— start of RECORDS SHOWN —

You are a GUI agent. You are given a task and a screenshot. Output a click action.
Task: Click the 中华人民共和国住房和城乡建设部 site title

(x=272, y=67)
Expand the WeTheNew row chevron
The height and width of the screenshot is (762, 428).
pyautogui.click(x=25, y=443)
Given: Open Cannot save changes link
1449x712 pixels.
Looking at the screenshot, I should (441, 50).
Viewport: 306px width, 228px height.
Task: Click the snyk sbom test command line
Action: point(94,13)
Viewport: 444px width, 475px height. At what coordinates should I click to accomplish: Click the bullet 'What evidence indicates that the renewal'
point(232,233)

— end of RECORDS SHOWN —

- [GIVEN EXERCISE]: Update the lines of the listing from the line containing "Viewport: 444px width, 475px" through the end of the listing, inclusive, so that "bullet" is replaced with "list item" and everything else stays unchanged.

- [ANSWER TO THIS EXERCISE]:
Viewport: 444px width, 475px height. At what coordinates should I click to accomplish: Click the list item 'What evidence indicates that the renewal'
point(232,233)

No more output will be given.